Por KUKULKÁN
EN UN ACTO de redención judicial que habría hecho llorar de emoción al mismísimo Pilato, la Segunda Sala de la Suprema Corte de Justicia de la Nación decidió lavar el honor mancillado de Lorenzo Córdova Vianello, ese prócer de la democracia moderna, quien ahora podrá dormir tranquilo sabiendo que ya no será recordado como el tipo que se mofó de los pueblos originarios en una llamada telefónica filtrada en 2015. O bueno, al menos no por los niños de sexto año… del ciclo escolar que ya terminó.
PORQUE, claro, si hay algo que caracteriza a nuestras instituciones es su puntualidad quirúrgica. La SEP ya repartió los libros, los alumnos ya leyeron el “agravio”, ya se hicieron los memes, se rieron los papás, se indignaron los tuiteros, y hasta la presidenta Sheinbaum lo volvió a recordar públicamente… pero la Corte dijo: “Momento, esto no puede quedar así”.
ASÍ QUE, en su última sesión antes de extinguirse, la Segunda Sala decidió que lo mejor era reeditar el libro de texto que incluye el episodio donde Lorenzo suena más a personaje de La Hora Pico que a presidente del INE. Tres ministros contra dos -con un voto de desempate prestado de la Primera Sala, como quien pide azúcar al vecino- decidieron que la SEP debe retirar el libro Proyectos Comunitarios, suspender su distribución, reeditarlo, y borrar toda mención al exconsejero.
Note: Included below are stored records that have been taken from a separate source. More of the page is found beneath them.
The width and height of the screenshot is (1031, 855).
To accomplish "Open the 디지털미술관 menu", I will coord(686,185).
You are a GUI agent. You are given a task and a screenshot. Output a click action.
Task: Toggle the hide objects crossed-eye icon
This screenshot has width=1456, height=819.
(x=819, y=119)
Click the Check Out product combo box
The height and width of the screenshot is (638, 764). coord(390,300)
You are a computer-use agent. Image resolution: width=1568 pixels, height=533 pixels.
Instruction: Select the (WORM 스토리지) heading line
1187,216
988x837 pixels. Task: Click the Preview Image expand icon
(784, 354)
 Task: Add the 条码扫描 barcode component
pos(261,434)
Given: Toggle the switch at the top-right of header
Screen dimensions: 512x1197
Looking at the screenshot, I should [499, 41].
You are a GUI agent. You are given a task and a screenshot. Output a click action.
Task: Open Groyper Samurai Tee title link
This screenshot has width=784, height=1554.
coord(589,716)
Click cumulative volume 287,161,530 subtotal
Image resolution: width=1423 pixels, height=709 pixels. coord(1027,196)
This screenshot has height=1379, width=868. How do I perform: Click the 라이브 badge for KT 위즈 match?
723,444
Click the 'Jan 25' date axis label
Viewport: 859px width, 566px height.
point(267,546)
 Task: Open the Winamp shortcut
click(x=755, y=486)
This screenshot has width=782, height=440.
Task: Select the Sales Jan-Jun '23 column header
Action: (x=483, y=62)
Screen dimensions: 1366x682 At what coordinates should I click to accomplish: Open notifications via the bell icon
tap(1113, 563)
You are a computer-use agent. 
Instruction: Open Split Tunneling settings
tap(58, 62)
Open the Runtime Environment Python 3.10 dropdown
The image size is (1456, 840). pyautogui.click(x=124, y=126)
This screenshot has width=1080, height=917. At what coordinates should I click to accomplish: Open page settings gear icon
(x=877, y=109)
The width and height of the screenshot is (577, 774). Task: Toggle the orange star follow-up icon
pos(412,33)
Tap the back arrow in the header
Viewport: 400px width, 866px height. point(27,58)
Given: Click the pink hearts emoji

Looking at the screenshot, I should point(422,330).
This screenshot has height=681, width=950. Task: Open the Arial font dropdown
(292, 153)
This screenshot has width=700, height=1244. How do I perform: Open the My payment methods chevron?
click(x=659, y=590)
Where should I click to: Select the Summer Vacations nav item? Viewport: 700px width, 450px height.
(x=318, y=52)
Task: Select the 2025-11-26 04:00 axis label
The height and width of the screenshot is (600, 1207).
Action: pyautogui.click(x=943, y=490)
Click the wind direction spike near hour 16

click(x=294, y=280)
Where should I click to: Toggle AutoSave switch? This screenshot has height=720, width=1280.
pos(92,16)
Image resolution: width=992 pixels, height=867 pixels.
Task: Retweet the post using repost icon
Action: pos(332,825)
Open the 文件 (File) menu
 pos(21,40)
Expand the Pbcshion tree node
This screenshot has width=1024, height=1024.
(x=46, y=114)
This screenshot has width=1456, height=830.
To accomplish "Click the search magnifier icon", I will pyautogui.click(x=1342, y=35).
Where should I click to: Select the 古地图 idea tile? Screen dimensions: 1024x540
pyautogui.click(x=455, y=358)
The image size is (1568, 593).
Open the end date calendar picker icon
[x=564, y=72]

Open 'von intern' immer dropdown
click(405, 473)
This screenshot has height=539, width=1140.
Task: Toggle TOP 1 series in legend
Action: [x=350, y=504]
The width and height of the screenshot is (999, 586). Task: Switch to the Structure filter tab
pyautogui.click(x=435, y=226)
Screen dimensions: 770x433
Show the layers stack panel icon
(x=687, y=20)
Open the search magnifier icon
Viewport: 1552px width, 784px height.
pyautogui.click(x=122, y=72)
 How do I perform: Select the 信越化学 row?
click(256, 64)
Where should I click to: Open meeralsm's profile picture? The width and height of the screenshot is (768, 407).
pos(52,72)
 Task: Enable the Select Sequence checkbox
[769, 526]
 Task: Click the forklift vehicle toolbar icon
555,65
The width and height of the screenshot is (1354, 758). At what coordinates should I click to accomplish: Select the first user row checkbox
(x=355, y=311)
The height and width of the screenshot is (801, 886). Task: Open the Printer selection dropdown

POR SUPUESTO, cuando se trata de proteger la “dignidad” de un personaje público con historial de racismo telefónico, no hay tiempo que perder. Aunque ya todo el país se haya enterado. El fallo es claro: el libro afectaba el “honor, reputación y dignidad” de Córdova. Aparentemente, reproducir literalmente lo que él mismo dijo en una llamada privada y que luego fue pública, es una falta de respeto.
PERO no cualquier falta. Una tan grave que merece que el Estado gaste tinta, papel y logística para hacer como si nunca hubiera pasado. Porque si algo sabemos, es que en México, borrar las palabras de un libro borra también los hechos. Claro que sí. Y no, no estamos diciendo que Lorenzo no tenga derecho a defender su nombre. ¡Por supuesto que lo tiene! Lo que causa comezón es el timing judicial, esa perversa costumbre de llegar siempre tarde… pero con dictamen.
EL AUDIO es de 2015, el amparo se promovió en 2023, el ciclo escolar ya pasó, y ahora resulta que el problema es la página 234 del libro. ¡Ni las telenovelas de Televisa tienen guiones tan absurdos! Lo más curioso es que, aunque el fallo ordena eliminar el nombre de Córdova de futuras ediciones, la Corte aclaró que no hubo violación al derecho a la educación de la niñez. Al parecer, lo único que se vulnera aquí es la piel delgada del exconsejero.
EL DERECHO a una educación crítica, a saber quién fue quién en la historia reciente, ese puede esperar. Que los niños no se enteren. Que olviden. Que repitan: “Córdova, ¿quién?” Y mientras la SEP planea cómo corregir los libros que ya están en manos de 82 millones de alumnos, la presidenta Sheinbaum, fiel a su estilo directo, remata: “Lo vamos a seguir mencionando”. Porque sí, aunque borren su nombre del papel, ahí seguirán los audios, los archivos digitales, los videos, y sobre todo, la memoria colectiva.
ASÍ QUE, querido Lorenzo, enhorabuena por tu victoria legal. No cualquiera logra que la Suprema Corte lo ampare por un agravio que ya fue, en un libro que ya circuló, en un ciclo que ya cerró. Pero, por más que editen, recorten o tapen con corrector, hay cosas que no se borran tan fácil: el sonido de tu voz, tu risa burlesca, y esa frase que pasará a la historia… aunque no esté en los libros.